Distributed Computing Basics for Big Data
If your company is considering a big data project, it’s important that you understand some distributed computing basics first. There isn’t a single distributed computing model because computing resources can be distributed in many ways.
For example, you can distribute a set of programs on the same physical server and use messaging services to enable them to communicate and pass information. It is also possible to have many different systems or servers, each with its own memory, that can work together to solve one problem.
Why distributed computing is needed for big data
Not all problems require distributed computing. If a big time constraint doesn’t exist, complex processing can done via a specialized service remotely. When companies needed to do complex data analysis, IT would move data to an external service or entity where lots of spare resources were available for processing.
It wasn’t that companies wanted to wait to get the results they needed; it just wasn’t economically feasible to buy enough computing resources to handle these emerging requirements. In many situations, organizations would capture only selections of data rather than try to capture all the data because of costs. Analysts wanted all the data but had to settle for snapshots, hoping to capture the right data at the right time.

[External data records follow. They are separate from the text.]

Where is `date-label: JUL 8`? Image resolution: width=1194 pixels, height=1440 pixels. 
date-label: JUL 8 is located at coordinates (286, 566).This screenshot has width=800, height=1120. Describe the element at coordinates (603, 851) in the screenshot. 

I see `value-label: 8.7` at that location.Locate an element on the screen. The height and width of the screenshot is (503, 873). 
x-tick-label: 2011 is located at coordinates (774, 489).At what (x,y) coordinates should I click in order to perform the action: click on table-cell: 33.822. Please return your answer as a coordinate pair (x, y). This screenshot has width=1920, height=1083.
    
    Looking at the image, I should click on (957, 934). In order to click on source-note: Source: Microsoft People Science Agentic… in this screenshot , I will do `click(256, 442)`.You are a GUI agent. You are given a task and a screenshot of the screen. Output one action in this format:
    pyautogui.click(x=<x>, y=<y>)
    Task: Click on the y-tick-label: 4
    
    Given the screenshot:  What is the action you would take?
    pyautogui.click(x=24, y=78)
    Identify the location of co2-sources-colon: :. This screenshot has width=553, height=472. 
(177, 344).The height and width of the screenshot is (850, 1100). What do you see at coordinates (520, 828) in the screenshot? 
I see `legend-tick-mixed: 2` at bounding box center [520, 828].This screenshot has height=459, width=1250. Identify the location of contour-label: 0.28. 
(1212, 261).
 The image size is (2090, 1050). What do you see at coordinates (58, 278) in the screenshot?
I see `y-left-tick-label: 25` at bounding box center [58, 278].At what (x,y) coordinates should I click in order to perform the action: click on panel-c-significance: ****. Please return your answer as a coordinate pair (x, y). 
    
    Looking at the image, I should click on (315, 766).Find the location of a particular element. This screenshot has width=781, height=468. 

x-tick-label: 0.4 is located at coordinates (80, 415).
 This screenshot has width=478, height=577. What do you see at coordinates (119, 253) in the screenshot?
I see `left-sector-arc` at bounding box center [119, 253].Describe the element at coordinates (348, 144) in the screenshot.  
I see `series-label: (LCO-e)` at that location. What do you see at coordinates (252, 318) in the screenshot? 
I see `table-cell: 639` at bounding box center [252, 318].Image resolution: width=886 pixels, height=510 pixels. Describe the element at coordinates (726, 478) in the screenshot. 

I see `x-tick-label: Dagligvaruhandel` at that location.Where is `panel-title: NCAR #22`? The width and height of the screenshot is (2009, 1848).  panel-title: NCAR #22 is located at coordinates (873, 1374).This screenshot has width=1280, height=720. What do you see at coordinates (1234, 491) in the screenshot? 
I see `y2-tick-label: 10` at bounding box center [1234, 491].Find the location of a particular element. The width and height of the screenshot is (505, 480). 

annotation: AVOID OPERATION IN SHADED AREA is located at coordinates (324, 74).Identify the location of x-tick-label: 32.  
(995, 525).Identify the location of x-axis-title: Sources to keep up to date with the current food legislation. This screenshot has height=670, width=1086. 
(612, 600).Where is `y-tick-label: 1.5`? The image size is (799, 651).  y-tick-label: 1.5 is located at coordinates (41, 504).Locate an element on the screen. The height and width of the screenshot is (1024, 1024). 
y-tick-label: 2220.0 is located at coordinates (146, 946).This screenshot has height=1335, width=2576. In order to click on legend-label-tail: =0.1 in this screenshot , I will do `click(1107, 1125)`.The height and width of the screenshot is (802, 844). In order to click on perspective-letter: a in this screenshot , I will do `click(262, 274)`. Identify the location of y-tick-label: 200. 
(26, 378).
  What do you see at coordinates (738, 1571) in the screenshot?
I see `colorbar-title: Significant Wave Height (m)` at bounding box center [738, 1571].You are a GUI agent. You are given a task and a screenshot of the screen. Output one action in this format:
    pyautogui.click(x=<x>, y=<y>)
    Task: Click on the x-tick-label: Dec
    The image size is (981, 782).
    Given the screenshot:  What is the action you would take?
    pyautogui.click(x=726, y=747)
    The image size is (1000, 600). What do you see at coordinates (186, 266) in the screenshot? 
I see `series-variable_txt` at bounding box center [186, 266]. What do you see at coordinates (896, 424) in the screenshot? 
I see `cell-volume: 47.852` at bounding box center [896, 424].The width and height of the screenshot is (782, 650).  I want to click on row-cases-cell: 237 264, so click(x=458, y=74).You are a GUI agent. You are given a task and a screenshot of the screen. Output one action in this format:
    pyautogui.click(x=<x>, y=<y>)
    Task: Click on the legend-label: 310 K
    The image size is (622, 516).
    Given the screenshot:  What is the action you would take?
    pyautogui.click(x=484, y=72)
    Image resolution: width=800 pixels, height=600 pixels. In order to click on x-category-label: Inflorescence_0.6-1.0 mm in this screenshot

Key hardware and software breakthroughs revolutionized the data management industry. First, innovation and demand increased the power and decreased the price of hardware. New software emerged that understood how to take advantage of this hardware by automating processes like load balancing and optimization across a huge cluster of nodes.
The software included built-in rules that understood that certain workloads required a certain performance level. The software treated all the nodes as though they were simply one big pool of computing, storage, and networking assets, and moved processes to another node without interruption if a node failed, using the technology of virtualization.
The changing economics of computing and big data
Fast-forward and a lot has changed. Over the last several years, the cost to purchase computing and storage resources has decreased dramatically. Aided by virtualization, commodity servers that could be clustered and blades that could be networked in a rack changed the economics of computing. This change coincided with innovation in software automation solutions that dramatically improved the manageability of these systems.
The capability to leverage distributed computing and parallel processing techniques dramatically transformed the landscape and dramatically reduce latency. There are special cases, such as High Frequency Trading (HFT), in which low latency can only be achieved by physically locating servers in a single location.
The problem with latency for big data
One of the perennial problems with managing data — especially large quantities of data — has been the impact of latency. Latency is the delay within a system based on delays in execution of a task. Latency is an issue in every aspect of computing, including communications, data management, system performance, and more.
If you have ever used a wireless phone, you have experienced latency firsthand. It is the delay in the transmissions between you and your caller. At times, latency has little impact on customer satisfaction, such as if companies need to analyze results behind the scenes to plan for a new product release. This probably doesn’t require instant response or access.
However, the closer that response is to a customer at the time of decision, the more that latency matters.
Distributed computing and parallel processing techniques can make a significant difference in the latency experienced by customers, suppliers, and partners. Many big data applications are dependent on low latency because of the big data requirements for speed and the volume and variety of the data.
It may not be possible to construct a big data application in a high latency environment if high performance is needed. The need to verify the data in near real time can also be impacted by latency. When you are dealing with real-time data, a high level of latency means the difference between success and failure.
Big data demand meets solutions
The growth of the Internet as a platform for everything from commerce to medicine transformed the demand for a new generation of data management. In the late 1990s, engine and Internet companies like Google, Yahoo!, and Amazon.com were able to expand their business models, leveraging inexpensive hardware for computing and storage.
Next, these companies needed a new generation of software technologies that would allow them to monetize the huge amounts of data they were capturing from customers. These companies could not wait for results of analytic processing. They needed the capability to process and analyze this data in near real time.